_Written exercise:_
Please recast part of the records below as a Markdown table with the columns "Row" and "Line," one numbered row per line with blank lines skipped, beginning at the line that has "You are a computer-use" and stopping after the line that has "(x=75, y=14)". Leave the pictures out of the table.

_Entries supplied:_
##########
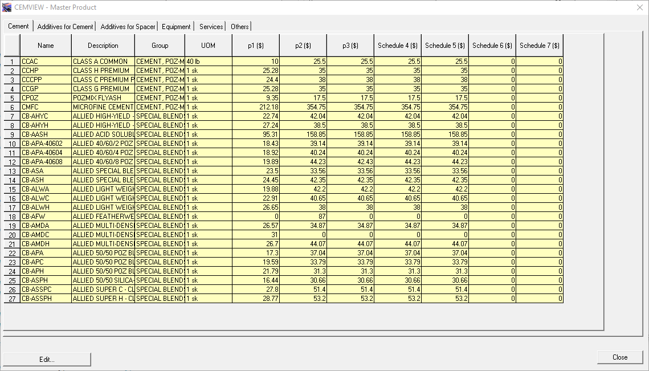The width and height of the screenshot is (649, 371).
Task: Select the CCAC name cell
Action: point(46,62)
##########
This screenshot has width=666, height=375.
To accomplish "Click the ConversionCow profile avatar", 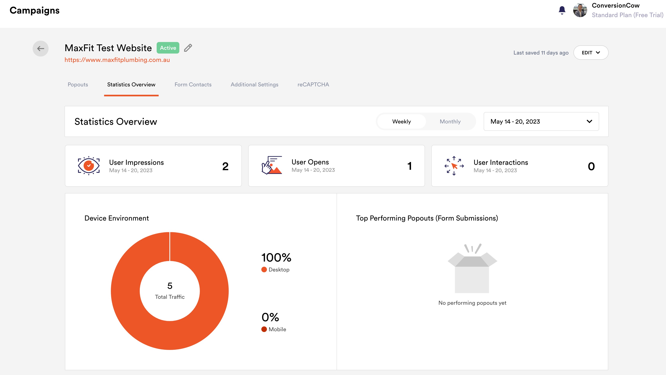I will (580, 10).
##########
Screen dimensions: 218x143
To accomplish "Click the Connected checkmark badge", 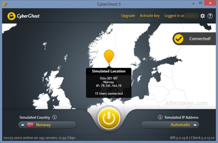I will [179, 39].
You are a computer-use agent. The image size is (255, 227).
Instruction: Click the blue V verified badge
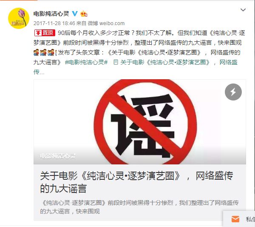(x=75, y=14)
##########
_Worked solution:_
| Row | Line |
|---|---|
| 1 | You are a computer-use agent. The image size is (255, 227). |
| 2 | Instruction: Click the blue V verified badge |
| 3 | (x=75, y=14) |